[Dataset items]
((

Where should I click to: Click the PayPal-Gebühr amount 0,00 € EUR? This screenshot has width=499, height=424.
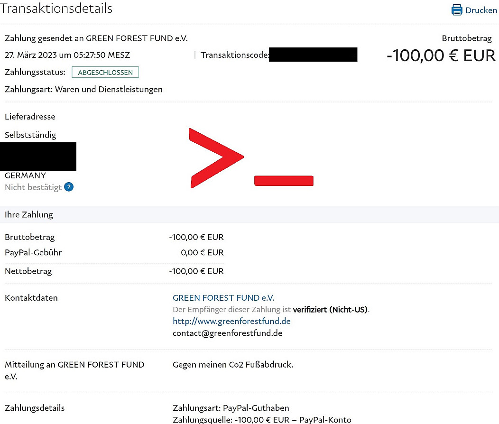coord(202,252)
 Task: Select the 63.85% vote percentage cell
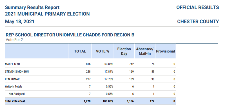click(109, 64)
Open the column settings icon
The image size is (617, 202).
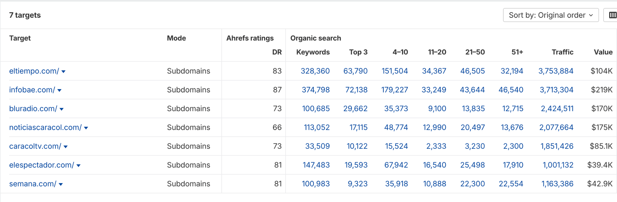pyautogui.click(x=613, y=15)
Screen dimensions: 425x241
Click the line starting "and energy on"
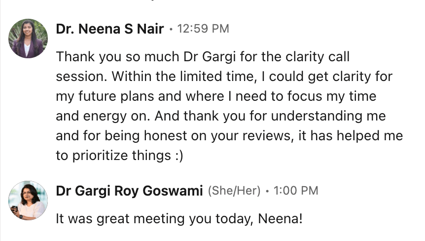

))

» Aim: Edit all of the material above so that "column settings" becomes "column options" and nothing else changes. Leave the pictures out of your answer.

» Expected output:
Where should I click to: Click the PayPal-Gebühr amount 0,00 € EUR? This screenshot has width=499, height=424.
coord(202,252)
 Task: Select the 63.85% vote percentage cell
click(109, 64)
Open the column options icon
The image size is (617, 202).
pyautogui.click(x=613, y=15)
Screen dimensions: 425x241
Click the line starting "and energy on"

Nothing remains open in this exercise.